Three-dimensional scanner shows wound healing
Three-dimensional scanner shows wound healing
Doctors have found it difficult to judge whether a wound is healing well because wounds can expand as they heal. Attempts to map wound healing using photographic techniques or caliper measurements have not yielded good results because wounds are three-dimensional (3-D) forms. Historically, researchers have filled wounds with inert, gelatinous material; once hardened, the materials` displacement in water can provide a measure of wound volume. Such methods are crude, tedious, and inaccurate.
Now, a wound study led by Barbara McQuiston, vice president of engineering at Sytronics (Dayton, OH), promises to change all that. Using a 3030 RGB LN 3-D scanner from Cyberware (Monterey, CA), McQuiston captures 3-D color models of wounds from patients with diabetes. As the wounds heal, specific types of tissues gradually grow and give way to other types of tissues. A color texture map shows the progress of these changes in three dimensions. Scans reveal the characteristics of the tissues and the wounds` borders.

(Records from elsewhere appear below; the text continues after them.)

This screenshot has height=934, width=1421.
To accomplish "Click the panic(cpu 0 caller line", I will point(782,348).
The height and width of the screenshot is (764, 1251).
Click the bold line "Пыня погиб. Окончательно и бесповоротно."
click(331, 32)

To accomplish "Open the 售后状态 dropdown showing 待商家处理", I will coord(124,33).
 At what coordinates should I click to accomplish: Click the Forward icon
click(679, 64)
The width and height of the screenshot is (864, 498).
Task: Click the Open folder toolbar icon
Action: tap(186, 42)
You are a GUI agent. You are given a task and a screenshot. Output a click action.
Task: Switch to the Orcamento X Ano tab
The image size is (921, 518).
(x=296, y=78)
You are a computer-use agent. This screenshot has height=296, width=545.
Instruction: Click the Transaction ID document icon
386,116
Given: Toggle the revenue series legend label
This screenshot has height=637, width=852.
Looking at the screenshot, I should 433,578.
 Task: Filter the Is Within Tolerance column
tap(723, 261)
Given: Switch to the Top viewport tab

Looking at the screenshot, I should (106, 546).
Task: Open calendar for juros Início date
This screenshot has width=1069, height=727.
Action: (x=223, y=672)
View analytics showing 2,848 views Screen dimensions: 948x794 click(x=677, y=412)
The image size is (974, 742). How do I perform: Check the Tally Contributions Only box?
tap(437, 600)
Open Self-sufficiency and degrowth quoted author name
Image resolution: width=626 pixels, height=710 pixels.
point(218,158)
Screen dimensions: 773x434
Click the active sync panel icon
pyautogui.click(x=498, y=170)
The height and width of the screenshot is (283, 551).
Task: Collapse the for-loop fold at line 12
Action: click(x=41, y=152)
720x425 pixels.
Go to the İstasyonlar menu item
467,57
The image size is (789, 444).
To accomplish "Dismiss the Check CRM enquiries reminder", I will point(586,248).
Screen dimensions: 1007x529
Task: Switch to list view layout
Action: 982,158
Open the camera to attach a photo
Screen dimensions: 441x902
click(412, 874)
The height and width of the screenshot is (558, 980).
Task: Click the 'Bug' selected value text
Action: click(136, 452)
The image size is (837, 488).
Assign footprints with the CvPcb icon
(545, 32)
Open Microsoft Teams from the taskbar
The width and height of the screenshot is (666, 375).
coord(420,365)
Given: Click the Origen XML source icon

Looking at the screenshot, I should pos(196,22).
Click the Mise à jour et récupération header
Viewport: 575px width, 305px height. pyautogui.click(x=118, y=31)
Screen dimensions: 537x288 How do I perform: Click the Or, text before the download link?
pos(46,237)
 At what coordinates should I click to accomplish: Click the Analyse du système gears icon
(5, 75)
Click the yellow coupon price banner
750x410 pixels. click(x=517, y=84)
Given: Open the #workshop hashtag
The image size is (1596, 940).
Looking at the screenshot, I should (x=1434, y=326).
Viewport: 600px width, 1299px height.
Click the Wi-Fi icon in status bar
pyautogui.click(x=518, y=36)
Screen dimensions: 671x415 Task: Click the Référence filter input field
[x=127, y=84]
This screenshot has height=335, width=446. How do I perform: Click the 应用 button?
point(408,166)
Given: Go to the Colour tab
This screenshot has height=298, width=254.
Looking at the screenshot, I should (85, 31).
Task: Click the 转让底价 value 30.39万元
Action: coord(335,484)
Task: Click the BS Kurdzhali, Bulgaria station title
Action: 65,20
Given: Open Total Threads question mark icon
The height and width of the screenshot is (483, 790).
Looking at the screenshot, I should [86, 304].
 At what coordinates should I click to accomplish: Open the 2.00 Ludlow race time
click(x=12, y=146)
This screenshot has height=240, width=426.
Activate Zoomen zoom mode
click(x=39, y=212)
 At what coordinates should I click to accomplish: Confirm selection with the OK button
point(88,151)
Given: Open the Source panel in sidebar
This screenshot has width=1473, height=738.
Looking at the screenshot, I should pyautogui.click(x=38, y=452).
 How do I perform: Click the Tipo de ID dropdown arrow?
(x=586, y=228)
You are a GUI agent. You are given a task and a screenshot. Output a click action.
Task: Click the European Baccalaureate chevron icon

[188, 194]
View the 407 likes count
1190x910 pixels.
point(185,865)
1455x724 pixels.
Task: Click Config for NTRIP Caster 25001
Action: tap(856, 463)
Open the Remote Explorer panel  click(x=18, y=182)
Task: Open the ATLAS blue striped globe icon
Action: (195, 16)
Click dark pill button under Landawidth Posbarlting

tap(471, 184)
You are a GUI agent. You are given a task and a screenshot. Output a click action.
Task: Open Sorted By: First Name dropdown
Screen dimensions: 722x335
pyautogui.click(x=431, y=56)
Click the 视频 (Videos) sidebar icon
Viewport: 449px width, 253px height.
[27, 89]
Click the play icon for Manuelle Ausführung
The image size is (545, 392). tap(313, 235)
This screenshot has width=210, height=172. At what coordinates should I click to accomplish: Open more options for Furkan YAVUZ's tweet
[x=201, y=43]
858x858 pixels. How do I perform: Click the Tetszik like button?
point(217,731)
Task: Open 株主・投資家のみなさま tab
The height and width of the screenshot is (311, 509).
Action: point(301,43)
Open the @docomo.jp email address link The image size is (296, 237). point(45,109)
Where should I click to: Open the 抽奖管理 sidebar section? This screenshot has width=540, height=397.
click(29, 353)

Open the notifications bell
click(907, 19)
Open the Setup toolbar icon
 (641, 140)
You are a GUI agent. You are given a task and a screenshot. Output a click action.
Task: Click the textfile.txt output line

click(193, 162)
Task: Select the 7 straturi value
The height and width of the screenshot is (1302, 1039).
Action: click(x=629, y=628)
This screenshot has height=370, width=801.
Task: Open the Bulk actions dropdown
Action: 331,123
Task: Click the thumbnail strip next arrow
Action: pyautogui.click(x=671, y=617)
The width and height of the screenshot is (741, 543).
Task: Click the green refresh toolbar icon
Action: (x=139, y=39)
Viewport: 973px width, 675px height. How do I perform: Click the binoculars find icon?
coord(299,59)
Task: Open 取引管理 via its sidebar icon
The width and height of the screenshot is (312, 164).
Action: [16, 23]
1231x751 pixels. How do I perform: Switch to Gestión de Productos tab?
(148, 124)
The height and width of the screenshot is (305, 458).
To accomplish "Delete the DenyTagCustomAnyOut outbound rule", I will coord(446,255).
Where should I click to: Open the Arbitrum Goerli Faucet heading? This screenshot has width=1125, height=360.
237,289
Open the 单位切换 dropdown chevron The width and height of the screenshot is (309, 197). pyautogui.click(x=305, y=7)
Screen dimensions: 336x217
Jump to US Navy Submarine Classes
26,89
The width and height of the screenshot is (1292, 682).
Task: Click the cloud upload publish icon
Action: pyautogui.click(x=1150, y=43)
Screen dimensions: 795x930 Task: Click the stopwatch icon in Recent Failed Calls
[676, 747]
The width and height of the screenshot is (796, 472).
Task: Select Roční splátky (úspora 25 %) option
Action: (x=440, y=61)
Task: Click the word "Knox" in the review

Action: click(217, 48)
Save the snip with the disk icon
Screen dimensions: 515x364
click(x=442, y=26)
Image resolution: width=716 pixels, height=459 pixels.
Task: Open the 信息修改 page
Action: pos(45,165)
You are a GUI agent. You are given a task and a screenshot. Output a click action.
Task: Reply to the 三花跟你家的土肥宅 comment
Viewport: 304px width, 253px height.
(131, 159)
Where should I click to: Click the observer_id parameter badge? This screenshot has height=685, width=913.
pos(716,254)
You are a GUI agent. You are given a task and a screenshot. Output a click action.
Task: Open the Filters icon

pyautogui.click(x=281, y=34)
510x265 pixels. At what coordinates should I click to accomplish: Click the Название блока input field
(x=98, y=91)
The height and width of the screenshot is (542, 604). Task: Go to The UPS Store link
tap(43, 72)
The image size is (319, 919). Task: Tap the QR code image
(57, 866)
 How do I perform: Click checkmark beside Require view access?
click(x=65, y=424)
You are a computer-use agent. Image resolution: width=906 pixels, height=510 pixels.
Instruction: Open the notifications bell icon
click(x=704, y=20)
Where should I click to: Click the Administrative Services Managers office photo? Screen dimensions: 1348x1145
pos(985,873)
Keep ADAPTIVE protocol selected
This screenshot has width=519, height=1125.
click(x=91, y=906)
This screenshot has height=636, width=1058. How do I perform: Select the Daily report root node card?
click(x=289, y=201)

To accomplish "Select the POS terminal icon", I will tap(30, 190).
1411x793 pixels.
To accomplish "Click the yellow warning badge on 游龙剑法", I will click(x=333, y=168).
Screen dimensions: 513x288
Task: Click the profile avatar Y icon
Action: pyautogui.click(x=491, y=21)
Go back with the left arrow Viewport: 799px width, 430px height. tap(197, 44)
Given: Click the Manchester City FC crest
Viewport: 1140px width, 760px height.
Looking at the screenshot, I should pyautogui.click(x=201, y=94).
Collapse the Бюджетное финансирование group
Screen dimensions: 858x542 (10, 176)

To automatically map the progress of different healing tissues, McQuiston uses the Queen Victoria Algorithm (QVA), which combines information through rules rather than purely statistical correlation. The algorithm was originally developed to combine both pictures and separately recorded audio from a speech presented by Queen Victoria prior to the advent of motion pictures with sound.
McQuiston uses magnetic resonance imaging (MRI) and magnetic resonance spectroscopy (MRS) to evaluate the inner workings of wounds. Each of these scans is aligned by constructing a thermoplastic mold with markers placed on it to hold a patient`s wounded limb in exactly the same orientation for each scan. The markers are digitized during imaging and create a coordinate system that assists in reg- istering multiple scans.
After internal images are produced, McQuiston overlays the models from the scans with color texture maps using KB Vision from AAI (Boston, MA) or Analyze from the Mayo Clinic (Rochester, MN). By combining the Cyberware model with the MRI/ MRS models, she can see the relationships between the wounds` inner and outer features.
McQuiston hopes to collect enough data on wound healing to feed into a neural network. With enough data to generalize the healing pattern, the neural net may provide descriptions of how quickly a specific wound should heal. This information should prove invaluable in the pursuit of new wound therapies.